>> Begin SOURCE TEXT
I've also entered dreams through meditation but more often than not (since I can't achieve a full lotus posture) my head drops forward and I wake myself up just as I'm immersing into the hypnogogic imagery... I think its better to maintain yourself in the altered state at the threshold of theta and sleep... at the threshold of the veil.

----------


## Ajna

> Im guessing it's similar to stimulating the saliva glands by imagining yummy food in your mouth. Thats a more direct example of forcing a gland to secrete.



Yes thats a brilliant analogy. "Where attention goes energy flows" Visualising a point of white light which is expanding or swirling at a point about 1 cm above the brow between your eyes will eventually have you experiencing the sensations. As Chayba Chaybe said, you will feel pressure, warmth, tingling, pulsating, one or all of the above but if you stick at it you will notice it. And you will also notice the improvements in your dream recall, LD induction and you may even get some minds eye visions. Its cool stuff indeed  :;-):

----------


## ChaybaChayba

Very interesting reply Ajna, you seem to know a lot about this subject.. each post you write learns me something new  :tongue2:

----------


## DreamChaser

> Very interesting reply Ajna, you seem to know a lot about this subject.. each post you write learns me something new



Yes, very cool.

----------


## moonshine

> I recently got into meditation, and discovered that you could use it to WILD! I thought I might share it with you guys, because this technique is the easiest one and most effective one I have encountered. The meditation technique I use to WILD is the following: 
> 
> _I close my eyes, and place my attention only on the center of my forehead (between my eyebrows) and on my breath. That's it.
> _
> Why does it work? Because that is where the pineal gland, the third eye, the minds eye is located. By imagining sensations at that location, you directly stimulate it. The pineal gland is the gland that secretes melatonin, which is one of the hormones responsible for dreaming.



Melatonin taken before bed puts you into a deep non rem sleep. Dream vividness comes from rem rebound in the morning. 

Not sure how melatonin can help a WILD attempt.

----------


## ChaybaChayba

Dreams only occuring in rem-state is nothing but an urban legend.

----------


## TheMoon

> I recently got into meditation, and discovered that you could use it to WILD! I thought I might share it with you guys, because this technique is the easiest one and most effective one I have encountered. The meditation technique I use to WILD is the following: 
> 
> _I close my eyes, and place my attention only on the center of my forehead (between my eyebrows) and on my breath. That's it.
> _
> Why does it work? Because that is where the pineal gland, the third eye, the minds eye is located.



Technically your pineal gland is located in the center of your head or around that area, not in your forehead  :smiley: 

Whenever i managed to Lucid dream after wake back to bed. I try to look into the center of my mind. Then lucid dreams start to appear.

So yes this does work. But you should try to look into the center of your mind, put your focus there, not at the center of your forehead.

----------


## ChaybaChayba

Yeah indeed good point, the center of your mind is more accurate, but It's easier to locate the center of your forehead instead of the center of your mind IMO. Concentrating on the center of your forehead, between the eyebrows, will also activate the center of your mind. It's the same thing.
>> End SOURCE TEXT
— WHAT YOU SHOULD DO —
Reproduce the passage of the lucid dreaming forum thread from "Whenever i managed" to "the same thing." word for word.
>> Begin GIVEN RECORDS
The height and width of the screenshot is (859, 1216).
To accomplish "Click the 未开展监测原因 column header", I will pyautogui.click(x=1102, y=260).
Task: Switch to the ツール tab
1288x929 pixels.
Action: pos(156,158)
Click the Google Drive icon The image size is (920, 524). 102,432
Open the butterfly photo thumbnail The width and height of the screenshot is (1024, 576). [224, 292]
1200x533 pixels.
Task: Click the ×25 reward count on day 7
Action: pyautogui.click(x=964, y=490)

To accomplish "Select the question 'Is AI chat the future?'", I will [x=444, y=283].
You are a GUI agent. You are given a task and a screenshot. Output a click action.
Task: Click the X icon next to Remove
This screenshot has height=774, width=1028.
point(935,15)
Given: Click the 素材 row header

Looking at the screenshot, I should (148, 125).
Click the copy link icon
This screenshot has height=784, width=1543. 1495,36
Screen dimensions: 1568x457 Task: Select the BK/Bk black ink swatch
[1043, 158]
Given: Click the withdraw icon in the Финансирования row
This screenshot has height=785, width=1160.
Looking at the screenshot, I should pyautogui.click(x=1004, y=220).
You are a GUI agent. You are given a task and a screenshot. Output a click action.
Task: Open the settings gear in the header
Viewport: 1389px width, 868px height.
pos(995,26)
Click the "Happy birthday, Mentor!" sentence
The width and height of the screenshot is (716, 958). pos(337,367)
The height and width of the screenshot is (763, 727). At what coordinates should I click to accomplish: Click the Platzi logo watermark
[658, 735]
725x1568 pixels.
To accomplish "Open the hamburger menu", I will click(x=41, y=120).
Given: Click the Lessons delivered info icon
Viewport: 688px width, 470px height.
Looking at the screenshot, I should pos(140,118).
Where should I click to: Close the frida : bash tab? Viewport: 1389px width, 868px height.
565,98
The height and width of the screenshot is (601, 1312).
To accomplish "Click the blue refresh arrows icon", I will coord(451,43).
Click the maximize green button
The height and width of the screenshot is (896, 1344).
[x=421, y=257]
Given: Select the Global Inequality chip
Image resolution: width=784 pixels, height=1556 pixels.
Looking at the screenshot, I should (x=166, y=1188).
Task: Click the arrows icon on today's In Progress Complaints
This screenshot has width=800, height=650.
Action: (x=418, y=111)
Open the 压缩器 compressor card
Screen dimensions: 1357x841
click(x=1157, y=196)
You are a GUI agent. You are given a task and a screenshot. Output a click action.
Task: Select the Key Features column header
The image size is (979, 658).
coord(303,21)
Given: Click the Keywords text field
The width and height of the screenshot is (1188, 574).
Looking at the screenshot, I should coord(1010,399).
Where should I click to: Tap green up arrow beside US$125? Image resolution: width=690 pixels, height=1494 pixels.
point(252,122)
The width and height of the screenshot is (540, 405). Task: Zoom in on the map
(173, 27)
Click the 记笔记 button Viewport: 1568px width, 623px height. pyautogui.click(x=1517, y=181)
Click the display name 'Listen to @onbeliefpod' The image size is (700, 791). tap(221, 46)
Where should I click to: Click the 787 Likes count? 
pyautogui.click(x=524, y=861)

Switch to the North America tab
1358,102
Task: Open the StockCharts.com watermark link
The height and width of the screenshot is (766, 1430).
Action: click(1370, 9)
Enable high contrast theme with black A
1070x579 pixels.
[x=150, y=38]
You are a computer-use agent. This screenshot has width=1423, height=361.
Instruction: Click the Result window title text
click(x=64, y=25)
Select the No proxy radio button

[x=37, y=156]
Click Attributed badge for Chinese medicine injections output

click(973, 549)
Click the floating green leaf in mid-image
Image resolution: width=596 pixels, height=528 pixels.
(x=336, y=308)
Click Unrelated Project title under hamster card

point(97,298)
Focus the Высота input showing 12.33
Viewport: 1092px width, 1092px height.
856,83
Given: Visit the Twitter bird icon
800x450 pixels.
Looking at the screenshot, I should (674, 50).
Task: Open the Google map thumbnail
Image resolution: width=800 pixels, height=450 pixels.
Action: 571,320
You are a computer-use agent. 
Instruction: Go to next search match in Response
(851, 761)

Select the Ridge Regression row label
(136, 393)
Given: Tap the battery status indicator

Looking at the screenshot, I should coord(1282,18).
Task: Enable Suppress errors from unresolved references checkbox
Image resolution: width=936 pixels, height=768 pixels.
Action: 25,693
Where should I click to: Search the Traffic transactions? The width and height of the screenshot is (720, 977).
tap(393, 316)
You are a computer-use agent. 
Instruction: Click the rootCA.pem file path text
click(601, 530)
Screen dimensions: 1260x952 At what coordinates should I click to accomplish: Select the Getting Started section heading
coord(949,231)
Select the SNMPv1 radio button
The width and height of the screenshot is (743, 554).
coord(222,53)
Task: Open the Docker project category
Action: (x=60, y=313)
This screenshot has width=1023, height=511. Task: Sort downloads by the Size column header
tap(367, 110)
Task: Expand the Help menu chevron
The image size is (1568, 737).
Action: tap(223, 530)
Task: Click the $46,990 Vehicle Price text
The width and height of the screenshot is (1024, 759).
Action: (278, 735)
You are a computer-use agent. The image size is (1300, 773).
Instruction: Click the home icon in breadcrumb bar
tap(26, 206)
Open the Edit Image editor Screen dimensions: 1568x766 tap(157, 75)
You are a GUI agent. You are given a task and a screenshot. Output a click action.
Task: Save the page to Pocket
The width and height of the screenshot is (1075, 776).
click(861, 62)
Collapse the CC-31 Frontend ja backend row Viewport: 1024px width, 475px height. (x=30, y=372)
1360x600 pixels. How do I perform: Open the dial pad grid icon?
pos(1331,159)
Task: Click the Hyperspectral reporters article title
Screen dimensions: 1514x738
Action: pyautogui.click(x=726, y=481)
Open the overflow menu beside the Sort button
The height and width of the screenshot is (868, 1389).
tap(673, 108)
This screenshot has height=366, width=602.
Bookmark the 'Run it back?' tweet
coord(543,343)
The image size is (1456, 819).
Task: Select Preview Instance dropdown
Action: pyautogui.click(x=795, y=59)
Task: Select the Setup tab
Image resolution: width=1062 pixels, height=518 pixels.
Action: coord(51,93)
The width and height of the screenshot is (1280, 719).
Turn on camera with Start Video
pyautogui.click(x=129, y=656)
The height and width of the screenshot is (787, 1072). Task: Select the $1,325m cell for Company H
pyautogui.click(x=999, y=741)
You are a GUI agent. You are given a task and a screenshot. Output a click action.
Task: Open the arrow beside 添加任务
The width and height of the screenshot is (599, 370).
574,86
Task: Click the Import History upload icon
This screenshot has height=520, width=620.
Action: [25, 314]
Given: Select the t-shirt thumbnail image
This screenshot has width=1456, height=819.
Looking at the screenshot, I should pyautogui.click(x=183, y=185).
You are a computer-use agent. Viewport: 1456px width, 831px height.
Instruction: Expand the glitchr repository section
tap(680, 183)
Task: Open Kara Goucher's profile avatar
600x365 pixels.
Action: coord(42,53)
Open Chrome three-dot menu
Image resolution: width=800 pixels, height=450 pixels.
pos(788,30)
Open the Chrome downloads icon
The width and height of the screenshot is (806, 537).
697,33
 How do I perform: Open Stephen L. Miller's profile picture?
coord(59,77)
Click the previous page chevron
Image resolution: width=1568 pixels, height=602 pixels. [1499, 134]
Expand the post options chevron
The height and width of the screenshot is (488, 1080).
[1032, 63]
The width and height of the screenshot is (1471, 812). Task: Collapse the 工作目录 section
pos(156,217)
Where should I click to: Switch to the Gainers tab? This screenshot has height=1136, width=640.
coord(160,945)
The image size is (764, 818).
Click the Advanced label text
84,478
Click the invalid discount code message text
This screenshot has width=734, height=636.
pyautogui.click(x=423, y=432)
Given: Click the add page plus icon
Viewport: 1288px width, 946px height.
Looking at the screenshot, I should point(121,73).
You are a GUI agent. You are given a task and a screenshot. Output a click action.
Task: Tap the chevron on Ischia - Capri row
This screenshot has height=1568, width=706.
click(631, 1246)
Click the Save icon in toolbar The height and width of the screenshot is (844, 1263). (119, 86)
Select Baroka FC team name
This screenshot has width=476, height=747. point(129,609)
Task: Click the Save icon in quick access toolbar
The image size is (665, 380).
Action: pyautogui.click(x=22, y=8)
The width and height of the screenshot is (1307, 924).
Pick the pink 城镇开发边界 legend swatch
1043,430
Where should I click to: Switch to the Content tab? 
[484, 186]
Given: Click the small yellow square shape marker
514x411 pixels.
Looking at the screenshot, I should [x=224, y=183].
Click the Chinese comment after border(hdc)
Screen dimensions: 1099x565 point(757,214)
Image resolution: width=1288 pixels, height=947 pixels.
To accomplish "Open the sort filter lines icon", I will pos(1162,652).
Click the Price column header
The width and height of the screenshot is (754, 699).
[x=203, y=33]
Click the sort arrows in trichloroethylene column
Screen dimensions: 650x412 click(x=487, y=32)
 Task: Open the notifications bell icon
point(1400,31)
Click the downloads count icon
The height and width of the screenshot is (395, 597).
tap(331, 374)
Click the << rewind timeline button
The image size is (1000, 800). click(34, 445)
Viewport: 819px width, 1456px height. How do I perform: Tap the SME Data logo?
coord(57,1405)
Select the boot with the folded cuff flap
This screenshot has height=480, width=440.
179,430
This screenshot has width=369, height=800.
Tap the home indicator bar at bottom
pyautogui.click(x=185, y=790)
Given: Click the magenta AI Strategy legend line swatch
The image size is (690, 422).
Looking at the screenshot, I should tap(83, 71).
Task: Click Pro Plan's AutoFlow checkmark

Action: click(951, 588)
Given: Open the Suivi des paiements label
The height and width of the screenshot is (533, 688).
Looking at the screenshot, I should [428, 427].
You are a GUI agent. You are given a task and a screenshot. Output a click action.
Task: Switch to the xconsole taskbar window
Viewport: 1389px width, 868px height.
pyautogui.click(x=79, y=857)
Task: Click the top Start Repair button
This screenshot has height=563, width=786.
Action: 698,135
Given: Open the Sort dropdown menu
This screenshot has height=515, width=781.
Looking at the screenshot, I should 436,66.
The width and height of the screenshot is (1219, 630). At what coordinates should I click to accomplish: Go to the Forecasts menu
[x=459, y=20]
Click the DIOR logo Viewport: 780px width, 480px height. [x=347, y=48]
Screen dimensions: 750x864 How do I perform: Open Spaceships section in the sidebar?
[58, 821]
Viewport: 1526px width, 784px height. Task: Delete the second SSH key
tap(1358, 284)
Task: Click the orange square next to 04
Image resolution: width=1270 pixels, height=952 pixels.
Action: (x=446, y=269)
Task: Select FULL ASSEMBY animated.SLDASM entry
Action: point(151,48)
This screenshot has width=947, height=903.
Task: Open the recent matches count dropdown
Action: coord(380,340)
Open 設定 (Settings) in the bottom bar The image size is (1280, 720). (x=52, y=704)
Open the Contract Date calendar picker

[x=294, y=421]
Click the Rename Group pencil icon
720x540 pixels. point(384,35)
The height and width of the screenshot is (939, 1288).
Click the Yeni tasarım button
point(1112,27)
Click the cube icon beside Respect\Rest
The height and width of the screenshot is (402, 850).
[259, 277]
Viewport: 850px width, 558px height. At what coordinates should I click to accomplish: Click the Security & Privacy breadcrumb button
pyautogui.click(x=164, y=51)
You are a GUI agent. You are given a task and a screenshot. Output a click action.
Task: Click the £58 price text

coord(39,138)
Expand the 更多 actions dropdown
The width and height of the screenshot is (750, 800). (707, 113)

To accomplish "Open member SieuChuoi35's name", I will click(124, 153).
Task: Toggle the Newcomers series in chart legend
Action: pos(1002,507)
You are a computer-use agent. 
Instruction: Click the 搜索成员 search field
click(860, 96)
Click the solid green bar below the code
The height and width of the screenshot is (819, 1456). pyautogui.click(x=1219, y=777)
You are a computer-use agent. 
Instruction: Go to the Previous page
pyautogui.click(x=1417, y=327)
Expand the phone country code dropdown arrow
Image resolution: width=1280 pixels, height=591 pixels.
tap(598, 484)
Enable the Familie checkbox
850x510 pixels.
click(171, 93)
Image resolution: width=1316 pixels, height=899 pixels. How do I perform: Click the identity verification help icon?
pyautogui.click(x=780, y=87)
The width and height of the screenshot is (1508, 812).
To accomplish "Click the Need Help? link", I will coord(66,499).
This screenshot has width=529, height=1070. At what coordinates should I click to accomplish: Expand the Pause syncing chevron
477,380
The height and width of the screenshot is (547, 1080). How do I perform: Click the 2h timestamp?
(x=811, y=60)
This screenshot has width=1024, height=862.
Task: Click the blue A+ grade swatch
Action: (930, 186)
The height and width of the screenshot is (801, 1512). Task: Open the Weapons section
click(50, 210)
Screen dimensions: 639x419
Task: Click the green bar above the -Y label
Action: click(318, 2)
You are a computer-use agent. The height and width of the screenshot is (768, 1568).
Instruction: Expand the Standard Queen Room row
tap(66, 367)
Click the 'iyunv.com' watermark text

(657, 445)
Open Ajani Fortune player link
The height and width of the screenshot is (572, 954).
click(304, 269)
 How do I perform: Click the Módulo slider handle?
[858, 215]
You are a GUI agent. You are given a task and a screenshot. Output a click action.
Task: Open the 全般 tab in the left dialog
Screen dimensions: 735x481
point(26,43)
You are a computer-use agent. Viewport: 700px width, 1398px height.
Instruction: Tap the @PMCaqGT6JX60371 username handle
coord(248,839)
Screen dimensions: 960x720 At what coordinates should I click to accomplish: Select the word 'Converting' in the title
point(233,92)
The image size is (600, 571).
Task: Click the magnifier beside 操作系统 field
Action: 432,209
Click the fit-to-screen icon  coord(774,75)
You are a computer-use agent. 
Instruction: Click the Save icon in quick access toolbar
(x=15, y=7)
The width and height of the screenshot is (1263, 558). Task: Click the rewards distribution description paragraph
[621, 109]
>> End GIVEN RECORDS
— RESPONSE TO THIS EXERCISE —
Whenever i managed to Lucid dream after wake back to bed. I try to look into the center of my mind. Then lucid dreams start to appear.

So yes this does work. But you should try to look into the center of your mind, put your focus there, not at the center of your forehead.

----------


## ChaybaChayba

Yeah indeed good point, the center of your mind is more accurate, but It's easier to locate the center of your forehead instead of the center of your mind IMO. Concentrating on the center of your forehead, between the eyebrows, will also activate the center of your mind. It's the same thing.